I don't see an issue here.  Looks normal to me.

Saws throw oil around and off the bar all the time.  If you run the saw for a while, there will be oil everywhere under the clutch cover.  If you cut with it, the oil will mix with wood dust and chips and cake underneath the clutch cover.  Again, this is normal.

You may be making more dust with harder wood and/or a duller chain.  This will mix with the oil and stick.  Keep your chain sharp.  Not a problem.


----------



## TreePointer (Feb 14, 2014)

Have you done an oil test by checking how much oil is thrown off your bar tip?  If it's too much turn down the oiler adjustment screw (close the valve to allow less oil).

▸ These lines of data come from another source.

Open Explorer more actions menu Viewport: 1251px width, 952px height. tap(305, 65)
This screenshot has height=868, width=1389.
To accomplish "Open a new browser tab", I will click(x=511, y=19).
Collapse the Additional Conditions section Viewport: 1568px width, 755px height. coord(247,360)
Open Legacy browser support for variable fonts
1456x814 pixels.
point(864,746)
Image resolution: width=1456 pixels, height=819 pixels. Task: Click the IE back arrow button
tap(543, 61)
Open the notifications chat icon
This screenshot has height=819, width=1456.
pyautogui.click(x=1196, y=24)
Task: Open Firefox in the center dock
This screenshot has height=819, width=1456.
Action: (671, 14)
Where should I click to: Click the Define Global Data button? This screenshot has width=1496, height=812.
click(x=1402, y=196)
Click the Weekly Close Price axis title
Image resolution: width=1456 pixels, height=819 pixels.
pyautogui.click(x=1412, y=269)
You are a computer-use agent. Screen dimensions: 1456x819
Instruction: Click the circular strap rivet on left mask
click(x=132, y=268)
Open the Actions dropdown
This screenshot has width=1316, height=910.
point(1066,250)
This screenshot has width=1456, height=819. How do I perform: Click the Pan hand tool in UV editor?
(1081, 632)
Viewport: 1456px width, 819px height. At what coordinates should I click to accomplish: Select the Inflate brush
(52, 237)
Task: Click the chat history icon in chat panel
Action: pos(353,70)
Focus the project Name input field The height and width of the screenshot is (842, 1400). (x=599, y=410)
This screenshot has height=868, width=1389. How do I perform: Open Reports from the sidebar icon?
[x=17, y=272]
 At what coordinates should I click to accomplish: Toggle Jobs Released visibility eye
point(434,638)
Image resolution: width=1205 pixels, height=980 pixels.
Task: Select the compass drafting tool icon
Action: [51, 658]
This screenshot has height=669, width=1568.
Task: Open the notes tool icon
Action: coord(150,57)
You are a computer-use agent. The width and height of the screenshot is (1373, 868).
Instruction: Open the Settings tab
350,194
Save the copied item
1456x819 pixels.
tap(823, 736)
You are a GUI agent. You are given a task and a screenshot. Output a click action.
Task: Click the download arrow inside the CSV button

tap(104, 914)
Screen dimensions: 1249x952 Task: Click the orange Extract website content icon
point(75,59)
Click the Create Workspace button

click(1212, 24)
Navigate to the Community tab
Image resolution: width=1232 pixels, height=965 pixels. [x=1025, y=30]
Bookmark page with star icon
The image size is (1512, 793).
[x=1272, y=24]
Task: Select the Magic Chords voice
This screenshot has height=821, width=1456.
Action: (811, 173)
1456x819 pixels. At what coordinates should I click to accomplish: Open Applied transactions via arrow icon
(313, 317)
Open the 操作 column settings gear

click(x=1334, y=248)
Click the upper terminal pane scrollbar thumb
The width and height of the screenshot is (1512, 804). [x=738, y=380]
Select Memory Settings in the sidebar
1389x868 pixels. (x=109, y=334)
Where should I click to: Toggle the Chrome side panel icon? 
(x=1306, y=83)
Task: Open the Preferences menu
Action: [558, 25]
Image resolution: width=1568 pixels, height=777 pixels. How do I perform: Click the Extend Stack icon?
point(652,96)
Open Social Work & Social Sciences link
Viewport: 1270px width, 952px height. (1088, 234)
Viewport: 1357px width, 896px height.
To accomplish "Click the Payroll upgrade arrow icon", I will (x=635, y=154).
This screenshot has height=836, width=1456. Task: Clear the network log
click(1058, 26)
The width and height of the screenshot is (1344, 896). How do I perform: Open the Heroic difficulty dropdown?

As far as bar length goes, you don't want any longer on a 45cc saw (ya done good!).  The dogs always take away some bar length, and you can remove them if you wish, but I prefer to have them for safety.


----------



## adrpga498 (Feb 14, 2014)

I'd have to say tree pointer nailed it


----------



## wahoowad (Feb 14, 2014)

TreePointer said:


> oiler adjustment screw (close the valve to allow less oil).



Thanks, will look this up in my manual. I have not done the oil test. I don't actually see any oil on my chain although I know it is coming out as I have filled my oil reservoir every tank.


----------



## TreePointer (Feb 14, 2014)

If you haven't done so, I recommend taking some time to watch the Stihl chainsaw videos (all of them).  They cover everything in the manual--and then some.

http://www.stihlusa.com/information/videos/#chain-saw-safety-ope

A lot of material relevant to this discussion may be found in "Chapter 2: Chainsaw Maintenance."

BTW, every time I go to do some cutting, I test for bar oil coming off the tip of the bar before the saw does any work.  Too little oil can result in premature wear, overheating (damages bar & chain), and difficult cutting.  Except for the cost of the oil and maybe a tad more mess around the saw, too much oil is not a problem.


----------